The more oval-shaped cell bodies of the GBCs with
their somewhat less dense, more highly spread out dendritic arbors are located in the more caudal reaches of the
AVCN in and around the nerve root area (Harrison and
Warr, 1962; Osen, 1969; Rhode, 2008). Their primary
termination sites appear to be on cells in brainstem nuclei
that provide inhibitory inputs to other regions. These include the large calyx of Held terminals onto glycinergic
cells of the contralateral medial nucleus of the trapezoid
body (MNTB) that provide inhibitory inputs to LSO and
MSO cells (Glendenning et al., 1985; Kuwabara et al.,
1991; Banks and Smith, 1992; Cant and Hyson, 1992;
Smith et al., 1998; Chirila et al., 2007; Kopp-Scheinpflug et
al., 2008), terminals onto neurons of the ipsilateral lateral
nucleus of the TB that provide inhibitory inputs to MSO
cells (e.g.
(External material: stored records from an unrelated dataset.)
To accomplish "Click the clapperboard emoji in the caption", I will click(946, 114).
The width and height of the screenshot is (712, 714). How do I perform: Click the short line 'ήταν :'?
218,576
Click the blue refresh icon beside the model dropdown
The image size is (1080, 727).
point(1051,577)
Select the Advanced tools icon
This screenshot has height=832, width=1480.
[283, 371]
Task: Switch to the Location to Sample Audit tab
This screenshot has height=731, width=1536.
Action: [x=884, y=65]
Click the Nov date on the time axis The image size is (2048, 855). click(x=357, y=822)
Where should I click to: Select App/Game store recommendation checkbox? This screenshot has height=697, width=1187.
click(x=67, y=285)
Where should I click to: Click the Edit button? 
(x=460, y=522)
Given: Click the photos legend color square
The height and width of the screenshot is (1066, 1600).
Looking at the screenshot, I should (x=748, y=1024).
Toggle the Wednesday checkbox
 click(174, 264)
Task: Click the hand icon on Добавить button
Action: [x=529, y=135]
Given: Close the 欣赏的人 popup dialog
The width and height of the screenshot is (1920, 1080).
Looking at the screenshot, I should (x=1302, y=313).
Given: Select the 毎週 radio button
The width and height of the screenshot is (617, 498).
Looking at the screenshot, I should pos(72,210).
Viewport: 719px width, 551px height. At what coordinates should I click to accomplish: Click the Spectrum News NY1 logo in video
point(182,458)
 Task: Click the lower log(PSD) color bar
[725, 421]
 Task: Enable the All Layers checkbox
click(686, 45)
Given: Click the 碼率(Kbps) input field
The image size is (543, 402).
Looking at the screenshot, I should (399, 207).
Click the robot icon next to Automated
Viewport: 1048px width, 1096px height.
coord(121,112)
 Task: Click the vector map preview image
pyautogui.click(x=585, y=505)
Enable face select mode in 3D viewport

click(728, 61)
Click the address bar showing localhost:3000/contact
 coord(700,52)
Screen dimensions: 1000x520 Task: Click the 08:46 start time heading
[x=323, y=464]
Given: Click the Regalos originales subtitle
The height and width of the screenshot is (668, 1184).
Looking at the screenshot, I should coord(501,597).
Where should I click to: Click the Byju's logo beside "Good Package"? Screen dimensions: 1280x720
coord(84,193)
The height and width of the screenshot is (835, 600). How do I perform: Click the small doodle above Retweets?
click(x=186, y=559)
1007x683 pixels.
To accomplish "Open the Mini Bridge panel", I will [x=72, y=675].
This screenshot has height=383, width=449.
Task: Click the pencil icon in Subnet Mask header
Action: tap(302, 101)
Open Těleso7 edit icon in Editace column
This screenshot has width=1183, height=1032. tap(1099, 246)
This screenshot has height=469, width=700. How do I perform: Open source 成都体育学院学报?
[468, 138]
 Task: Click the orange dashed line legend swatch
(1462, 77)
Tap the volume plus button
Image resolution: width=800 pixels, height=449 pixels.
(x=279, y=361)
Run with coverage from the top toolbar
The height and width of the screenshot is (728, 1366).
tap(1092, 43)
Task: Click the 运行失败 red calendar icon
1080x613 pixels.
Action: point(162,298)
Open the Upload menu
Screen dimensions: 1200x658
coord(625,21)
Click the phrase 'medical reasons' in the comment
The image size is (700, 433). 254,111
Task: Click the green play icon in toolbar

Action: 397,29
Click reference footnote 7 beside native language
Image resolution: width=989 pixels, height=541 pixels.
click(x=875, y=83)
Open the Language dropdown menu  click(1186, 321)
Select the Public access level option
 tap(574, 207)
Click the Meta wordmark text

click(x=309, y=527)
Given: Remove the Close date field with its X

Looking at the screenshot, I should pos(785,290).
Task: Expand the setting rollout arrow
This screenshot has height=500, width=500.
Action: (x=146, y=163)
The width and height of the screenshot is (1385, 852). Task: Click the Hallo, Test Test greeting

Cant and Hyson, 1992; Spirou and Berrebi,
1997; Spirou et al., 1998); and a contralateral projection to
superior parolivary nucleus or dorsomedial periolivary nucleus that sends a GABAergic projection to the inferior
colliculus (e.g. Kuwabara et al., 1991; Smith et al., 1991;
Kulesza and Berrebi, 2000). Other projections to the VNLL
and the ipsilateral LSO (in certain species) have been
reported (Friauf and Ostwald, 1988; Kuwabara et al., 1991;
Smith et al., 1991).
Which neurons show enhanced phase-locking relative
to the AN? The phenomenon is surprisingly common, especially at “tail frequencies.” One major exception is the
dorsal CN where phase-locking to fine-structure is very
limited (Goldberg and Brownell, 1973; Rhode and Smith,
1986). Perhaps one of the earliest high-sync examples in
the literature is in a study of the MSO, in which the response to a 375 Hz tone shows a unimodal interval histogram (Moushegian et al., 1967). Scattered examples are
present in many CN recordings from the cat, and show that
high-sync responses can be generated by several of the
main cell types described by Osen (1969): SBCs, GBCs,
octopus cells, and multipolar cells (Lavine, 1971; Godfrey
et al., 1975; Rhode and Smith, 1986; Rhode and Kettner,
1987; Carney, 1990; Joris et al., 1994a,b; Rhode, 2008),
as well as by neurons of the MNTB, MSO, and LSO (Yin
and Chan, 1990; Finlayson and Caspary, 1991; Joris and
Yin, 1995; Smith et al., 1998; Tollin and Yin, 2005). The
phenomenon has also been encountered in the CN and
MNTB of macaque monkeys (Joris and van der Heijden,
2004). It seems less prominent in rodents: an extensive
study in the rat (Paolini et al., 2001) found enhanced
synchronization in the AVCN and MNTB, though not to the
same degree as in the cat. Enhancement and entrainment
appear to be present in the rat LSO as well (Caspary and
Finlayson, 1991) and was observed in a non-bushy neuron
in gerbil (Feng et al., 1994; Ostapoff et al., 1994). Enhanced synchronization was not seen in SBCs of the
guinea pig (Winter and Palmer, 1990). In birds, the phenomenon has been described in the chick (Fukui et al.,
2006), but in the owl there is only minor enhancement in
nucleus magnocellularis relative to the AN (Koppl, 1997). It
should be pointed out that even in the cat there are several
extensive studies that show little difference between the
highest VS values found in the VCN vs. the AN (Bourk,
1976; Blackburn and Sachs, 1989), while the difference is
rather striking in axonal recordings from SBC and GBC
fibers in the trapezoid body (TB) (Joris et al., 1994a,b;
Louage et al., 2005). Possible explanations for these discrepancies have been offered elsewhere (Joris et al.,
1994a): we return to this issue in the final section.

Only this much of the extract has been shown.